Pero también entiendo porqué no hice mucho al respecto. Estaba tan bien que me resigné a ser fríamente feliz. A una comodidad con la que oscurecí mi maravilloso sentido de la irrealidad. Y la verdad no quería que cambiara. ¿Para qué? Puedo escribir otras cosas. Puedo escribir que soy feliz, que el sol brilla, que el viento me acaricia la cara y que no necesito nada más. Pero, como todo, ahora volví a mi papel de poeta no correspondida, de recolectora de recuerdos efímeros, de experta en excusas, de gestora de escapadas, de dueña de miradas coquetas, de sonrisas astronautas.
Y entonces entiendo que debo conservar el legado que dejaron mis ídolos y como típica tejedora de palabras, debo recurrir a escribir antes de hablarle, a regalarle versos a ese ser distante, a verle de lejos mientras me desarmo en medio de suspiros. A que la soledad me susurre que es un bien para la literatura volverse sopa de letras, porque de esto se trata, precisamente.
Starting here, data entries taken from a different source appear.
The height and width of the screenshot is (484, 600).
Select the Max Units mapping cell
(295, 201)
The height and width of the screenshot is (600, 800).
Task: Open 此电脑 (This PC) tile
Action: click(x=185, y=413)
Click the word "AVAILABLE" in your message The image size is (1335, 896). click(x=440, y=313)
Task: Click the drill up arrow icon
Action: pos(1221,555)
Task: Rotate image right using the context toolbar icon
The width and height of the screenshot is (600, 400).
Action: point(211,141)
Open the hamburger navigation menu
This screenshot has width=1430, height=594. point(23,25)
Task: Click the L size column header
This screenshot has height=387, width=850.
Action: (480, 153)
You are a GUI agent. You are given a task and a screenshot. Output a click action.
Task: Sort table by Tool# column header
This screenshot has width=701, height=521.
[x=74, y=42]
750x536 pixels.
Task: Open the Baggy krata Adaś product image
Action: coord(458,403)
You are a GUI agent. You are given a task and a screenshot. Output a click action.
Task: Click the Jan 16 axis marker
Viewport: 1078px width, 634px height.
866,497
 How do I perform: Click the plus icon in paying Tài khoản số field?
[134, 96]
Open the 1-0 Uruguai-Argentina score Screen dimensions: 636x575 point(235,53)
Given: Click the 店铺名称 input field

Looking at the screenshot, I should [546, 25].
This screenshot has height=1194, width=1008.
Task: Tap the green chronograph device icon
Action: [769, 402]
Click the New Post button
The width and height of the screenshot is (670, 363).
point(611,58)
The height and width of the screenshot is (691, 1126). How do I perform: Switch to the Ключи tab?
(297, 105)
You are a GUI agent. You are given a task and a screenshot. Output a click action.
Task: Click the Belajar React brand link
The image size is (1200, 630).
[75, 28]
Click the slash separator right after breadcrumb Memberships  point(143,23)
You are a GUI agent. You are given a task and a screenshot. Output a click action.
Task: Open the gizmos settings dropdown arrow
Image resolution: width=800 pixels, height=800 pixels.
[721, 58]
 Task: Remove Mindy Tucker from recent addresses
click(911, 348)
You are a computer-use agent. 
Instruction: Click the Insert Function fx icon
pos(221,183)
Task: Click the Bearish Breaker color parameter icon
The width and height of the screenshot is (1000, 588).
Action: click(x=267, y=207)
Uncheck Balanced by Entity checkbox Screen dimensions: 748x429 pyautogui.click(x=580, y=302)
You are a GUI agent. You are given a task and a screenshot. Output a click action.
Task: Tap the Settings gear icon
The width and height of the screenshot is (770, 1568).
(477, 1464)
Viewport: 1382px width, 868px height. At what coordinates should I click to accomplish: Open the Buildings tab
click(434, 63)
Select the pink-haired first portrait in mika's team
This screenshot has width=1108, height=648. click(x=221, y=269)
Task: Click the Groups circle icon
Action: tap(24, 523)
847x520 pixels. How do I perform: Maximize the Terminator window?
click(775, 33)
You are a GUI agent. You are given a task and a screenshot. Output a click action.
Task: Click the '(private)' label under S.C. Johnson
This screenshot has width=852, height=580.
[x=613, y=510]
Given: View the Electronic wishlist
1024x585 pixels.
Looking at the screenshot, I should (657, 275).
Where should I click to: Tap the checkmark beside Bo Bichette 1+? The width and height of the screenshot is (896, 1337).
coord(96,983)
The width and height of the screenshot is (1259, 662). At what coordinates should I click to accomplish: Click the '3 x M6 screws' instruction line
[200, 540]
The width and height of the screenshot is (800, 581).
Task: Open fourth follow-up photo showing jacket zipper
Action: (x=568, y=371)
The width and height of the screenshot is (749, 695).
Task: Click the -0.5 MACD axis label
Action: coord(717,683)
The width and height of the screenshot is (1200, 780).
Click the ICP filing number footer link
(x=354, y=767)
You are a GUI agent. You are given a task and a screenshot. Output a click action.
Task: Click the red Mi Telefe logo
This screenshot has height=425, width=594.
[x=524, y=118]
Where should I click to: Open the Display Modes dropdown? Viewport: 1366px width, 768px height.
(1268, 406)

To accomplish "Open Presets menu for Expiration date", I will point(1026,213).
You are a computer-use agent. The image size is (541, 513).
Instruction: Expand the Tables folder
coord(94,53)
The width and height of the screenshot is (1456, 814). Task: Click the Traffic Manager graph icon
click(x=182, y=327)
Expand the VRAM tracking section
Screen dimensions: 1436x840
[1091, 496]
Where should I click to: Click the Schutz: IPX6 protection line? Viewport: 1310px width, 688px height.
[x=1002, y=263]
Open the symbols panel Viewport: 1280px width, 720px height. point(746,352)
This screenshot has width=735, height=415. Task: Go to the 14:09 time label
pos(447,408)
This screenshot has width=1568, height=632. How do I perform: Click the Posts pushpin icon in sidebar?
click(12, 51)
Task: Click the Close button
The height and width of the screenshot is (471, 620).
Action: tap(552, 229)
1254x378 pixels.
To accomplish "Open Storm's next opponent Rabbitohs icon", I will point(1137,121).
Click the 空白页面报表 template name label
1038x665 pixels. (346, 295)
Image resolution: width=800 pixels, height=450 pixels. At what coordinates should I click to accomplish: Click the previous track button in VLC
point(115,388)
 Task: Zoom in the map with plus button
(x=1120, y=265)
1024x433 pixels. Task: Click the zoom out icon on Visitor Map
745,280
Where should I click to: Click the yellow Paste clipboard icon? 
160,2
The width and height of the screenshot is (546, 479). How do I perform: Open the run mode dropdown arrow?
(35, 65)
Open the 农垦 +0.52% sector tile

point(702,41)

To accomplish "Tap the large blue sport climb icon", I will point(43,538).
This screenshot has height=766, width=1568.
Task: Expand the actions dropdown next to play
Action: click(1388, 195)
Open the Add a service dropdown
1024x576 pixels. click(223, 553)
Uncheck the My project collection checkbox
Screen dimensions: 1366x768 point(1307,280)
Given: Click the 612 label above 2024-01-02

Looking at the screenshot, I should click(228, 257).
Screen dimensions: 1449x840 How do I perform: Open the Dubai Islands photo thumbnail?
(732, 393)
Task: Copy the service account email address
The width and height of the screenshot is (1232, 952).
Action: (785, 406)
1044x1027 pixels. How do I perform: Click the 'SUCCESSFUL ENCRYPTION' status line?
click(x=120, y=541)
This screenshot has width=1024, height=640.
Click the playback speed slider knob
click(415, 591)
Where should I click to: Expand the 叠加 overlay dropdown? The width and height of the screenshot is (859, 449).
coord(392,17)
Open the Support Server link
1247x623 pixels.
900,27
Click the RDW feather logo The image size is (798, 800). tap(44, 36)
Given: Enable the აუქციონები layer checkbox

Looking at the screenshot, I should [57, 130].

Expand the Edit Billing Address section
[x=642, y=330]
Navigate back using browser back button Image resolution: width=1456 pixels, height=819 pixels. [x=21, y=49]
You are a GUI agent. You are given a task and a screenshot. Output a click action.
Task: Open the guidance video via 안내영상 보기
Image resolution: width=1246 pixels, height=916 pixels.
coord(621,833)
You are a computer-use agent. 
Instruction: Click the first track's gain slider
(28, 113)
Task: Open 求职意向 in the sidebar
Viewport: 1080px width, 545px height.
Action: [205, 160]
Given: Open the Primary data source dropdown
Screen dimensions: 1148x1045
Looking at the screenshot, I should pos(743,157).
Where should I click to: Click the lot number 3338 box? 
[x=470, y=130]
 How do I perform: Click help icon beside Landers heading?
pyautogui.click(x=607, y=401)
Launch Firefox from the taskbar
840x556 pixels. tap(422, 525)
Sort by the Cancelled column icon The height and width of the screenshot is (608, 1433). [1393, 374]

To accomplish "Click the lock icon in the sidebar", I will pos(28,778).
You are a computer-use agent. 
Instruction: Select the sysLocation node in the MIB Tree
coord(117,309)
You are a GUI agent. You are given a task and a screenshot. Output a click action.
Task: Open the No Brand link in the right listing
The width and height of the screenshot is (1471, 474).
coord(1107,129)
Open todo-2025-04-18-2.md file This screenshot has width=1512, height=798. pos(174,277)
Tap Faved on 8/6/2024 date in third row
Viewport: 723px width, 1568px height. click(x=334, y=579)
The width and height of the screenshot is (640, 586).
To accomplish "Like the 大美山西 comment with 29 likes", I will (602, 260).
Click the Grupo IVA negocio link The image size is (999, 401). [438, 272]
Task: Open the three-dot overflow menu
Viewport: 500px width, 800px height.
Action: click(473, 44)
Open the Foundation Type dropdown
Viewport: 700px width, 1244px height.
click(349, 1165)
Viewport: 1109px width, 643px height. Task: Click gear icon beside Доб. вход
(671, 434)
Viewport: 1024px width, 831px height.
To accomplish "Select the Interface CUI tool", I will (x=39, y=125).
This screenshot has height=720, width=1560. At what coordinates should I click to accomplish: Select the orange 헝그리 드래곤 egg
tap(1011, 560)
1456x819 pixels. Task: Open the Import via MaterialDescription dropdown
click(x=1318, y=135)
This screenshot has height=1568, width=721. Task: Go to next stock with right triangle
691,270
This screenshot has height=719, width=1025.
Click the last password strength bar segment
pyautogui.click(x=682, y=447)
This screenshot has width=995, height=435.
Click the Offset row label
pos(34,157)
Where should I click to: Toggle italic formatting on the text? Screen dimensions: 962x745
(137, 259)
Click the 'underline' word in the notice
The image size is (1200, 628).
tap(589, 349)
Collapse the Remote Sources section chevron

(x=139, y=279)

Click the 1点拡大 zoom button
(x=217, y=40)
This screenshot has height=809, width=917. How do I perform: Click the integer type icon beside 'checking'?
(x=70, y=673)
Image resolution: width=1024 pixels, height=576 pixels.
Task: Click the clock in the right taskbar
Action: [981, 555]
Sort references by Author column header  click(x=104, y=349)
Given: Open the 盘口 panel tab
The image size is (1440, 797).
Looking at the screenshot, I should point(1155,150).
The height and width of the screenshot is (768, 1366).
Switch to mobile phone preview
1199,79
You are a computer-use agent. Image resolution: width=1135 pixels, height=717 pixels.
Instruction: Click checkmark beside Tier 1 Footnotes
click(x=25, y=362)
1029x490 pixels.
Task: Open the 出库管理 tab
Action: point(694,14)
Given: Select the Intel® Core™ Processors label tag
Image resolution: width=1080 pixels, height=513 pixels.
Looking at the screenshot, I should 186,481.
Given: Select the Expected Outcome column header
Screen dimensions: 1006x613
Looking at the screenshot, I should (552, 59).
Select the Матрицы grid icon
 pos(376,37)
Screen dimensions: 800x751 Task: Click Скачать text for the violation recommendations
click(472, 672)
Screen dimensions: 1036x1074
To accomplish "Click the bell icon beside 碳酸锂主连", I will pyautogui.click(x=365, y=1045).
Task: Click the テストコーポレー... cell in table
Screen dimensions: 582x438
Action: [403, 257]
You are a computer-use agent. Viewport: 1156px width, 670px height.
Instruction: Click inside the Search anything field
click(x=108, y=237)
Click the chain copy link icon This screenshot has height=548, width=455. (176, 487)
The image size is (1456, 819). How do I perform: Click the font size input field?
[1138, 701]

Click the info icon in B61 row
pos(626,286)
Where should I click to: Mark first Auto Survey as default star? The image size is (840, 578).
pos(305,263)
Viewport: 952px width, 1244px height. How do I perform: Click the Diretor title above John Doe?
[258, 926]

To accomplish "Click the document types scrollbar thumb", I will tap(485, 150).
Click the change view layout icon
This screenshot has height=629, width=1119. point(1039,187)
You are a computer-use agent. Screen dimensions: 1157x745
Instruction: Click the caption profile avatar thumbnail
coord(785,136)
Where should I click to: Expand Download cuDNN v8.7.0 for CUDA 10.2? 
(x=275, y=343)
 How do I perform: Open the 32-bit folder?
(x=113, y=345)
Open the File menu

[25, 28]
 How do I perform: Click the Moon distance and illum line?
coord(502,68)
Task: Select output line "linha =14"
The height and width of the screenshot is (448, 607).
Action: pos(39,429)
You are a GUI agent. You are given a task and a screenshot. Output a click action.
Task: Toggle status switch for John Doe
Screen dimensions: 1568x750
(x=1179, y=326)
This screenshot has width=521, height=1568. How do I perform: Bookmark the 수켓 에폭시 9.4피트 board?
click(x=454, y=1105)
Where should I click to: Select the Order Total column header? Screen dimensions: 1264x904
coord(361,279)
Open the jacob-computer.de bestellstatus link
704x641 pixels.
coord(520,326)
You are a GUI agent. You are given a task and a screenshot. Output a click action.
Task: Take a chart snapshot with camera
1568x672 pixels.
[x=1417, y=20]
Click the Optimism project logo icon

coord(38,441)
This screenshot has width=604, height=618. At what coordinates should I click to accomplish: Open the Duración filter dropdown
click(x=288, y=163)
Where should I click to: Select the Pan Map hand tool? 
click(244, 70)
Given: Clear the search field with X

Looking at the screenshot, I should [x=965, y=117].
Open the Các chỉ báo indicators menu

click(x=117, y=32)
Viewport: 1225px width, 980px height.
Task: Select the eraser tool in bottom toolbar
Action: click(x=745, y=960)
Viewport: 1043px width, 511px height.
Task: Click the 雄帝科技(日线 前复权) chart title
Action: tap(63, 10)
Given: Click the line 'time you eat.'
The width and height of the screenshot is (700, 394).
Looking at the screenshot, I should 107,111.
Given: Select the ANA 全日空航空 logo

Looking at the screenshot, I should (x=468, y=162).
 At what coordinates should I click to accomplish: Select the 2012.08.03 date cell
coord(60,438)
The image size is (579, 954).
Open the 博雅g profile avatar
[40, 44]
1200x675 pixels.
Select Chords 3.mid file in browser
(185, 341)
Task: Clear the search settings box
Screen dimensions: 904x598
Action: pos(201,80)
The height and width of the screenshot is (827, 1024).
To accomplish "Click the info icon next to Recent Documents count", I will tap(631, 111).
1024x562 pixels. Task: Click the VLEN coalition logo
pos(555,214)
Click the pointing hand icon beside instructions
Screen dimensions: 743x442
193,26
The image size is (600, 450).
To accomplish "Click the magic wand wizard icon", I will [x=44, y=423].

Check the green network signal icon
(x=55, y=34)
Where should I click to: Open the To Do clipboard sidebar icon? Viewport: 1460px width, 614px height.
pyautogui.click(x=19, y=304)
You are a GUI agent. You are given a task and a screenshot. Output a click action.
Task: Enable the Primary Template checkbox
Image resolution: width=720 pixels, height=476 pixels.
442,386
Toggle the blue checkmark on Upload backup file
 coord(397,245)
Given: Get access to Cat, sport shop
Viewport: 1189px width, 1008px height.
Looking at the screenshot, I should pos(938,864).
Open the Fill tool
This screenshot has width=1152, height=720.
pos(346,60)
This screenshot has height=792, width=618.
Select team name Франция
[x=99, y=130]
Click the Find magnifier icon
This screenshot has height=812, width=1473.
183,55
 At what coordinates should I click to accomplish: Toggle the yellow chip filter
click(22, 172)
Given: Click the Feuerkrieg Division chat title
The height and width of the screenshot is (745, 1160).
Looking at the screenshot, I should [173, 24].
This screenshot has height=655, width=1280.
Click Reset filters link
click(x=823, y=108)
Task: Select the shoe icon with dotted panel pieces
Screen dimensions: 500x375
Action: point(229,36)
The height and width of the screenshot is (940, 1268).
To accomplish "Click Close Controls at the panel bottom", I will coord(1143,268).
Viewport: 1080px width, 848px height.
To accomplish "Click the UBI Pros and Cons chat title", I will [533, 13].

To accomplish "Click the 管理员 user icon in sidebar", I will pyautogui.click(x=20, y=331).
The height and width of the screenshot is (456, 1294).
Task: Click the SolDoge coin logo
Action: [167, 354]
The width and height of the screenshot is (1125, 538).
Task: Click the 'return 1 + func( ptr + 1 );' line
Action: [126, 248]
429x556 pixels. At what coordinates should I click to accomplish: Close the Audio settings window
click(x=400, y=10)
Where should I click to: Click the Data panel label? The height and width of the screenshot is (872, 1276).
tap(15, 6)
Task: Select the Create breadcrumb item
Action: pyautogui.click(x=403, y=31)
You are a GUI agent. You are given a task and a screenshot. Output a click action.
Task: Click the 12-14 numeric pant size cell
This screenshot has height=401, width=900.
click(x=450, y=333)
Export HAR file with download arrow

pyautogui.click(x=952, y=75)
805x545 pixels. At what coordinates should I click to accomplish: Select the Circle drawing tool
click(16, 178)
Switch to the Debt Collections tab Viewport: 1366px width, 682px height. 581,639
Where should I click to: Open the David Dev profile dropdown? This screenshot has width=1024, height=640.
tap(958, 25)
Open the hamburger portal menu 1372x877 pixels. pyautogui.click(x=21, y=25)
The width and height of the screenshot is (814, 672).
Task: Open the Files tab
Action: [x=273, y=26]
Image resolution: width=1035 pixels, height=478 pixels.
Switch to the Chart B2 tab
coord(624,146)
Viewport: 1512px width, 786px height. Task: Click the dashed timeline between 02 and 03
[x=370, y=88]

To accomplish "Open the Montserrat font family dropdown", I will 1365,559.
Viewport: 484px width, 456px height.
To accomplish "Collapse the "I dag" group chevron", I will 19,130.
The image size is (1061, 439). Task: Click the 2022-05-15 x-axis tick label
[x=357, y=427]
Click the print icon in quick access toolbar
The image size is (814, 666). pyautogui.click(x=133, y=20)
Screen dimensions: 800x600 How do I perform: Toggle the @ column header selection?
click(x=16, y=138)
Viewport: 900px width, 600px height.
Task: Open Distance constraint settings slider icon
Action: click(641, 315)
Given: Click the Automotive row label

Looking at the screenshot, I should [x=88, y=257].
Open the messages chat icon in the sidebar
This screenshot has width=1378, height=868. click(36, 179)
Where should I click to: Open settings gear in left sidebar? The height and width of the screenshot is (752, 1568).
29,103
¿Masoquista? No sé. Yo estoy bien. Menos fría, pero bien. Siempre lo he estado. No duró mucho mi dicha de poder decir, no creo que esto me pase pronto. Pobre inocente, burlándose del amor, mientras sentados en Venus, Cortázar, Jairo Anibal, Neruda, García Márquez, Benedetti, Wilde, Poe y los demás precursores del amor escrito conspiraran para que me fijara en ese. En el menos adecuado. De nuevo.
Soy víctima de esto. Qué situación. Es el tipo menos adecuado del que he estado prendida de hilos de palabras. Estas, siendo las primeras para él mientras voy construyendo un muro que me aleja. Agh, es que los escritores somos así, armando murallas en vez de puentes, dejando del lado contrario a ese pedacito de cielo que nos inspira.
Me dedicaré a ignorar. A escribir hasta que la inspiración me lo permita. A verlo y no verlo y a sonreír. A pensar en esos luceros que tiene por ojos. A imaginar que ese podría ser el chico a quien podría regalarle avioncitos de papel, mariposas amarillas y nubes para que se convierta en mi cielo. A no comentarlo mucho como método literario factible y que con esa necesidad de compartir mi alegría, no haya más remedio de susurrárselo a las palabras, para que ellas se conviertan en mis cómplices.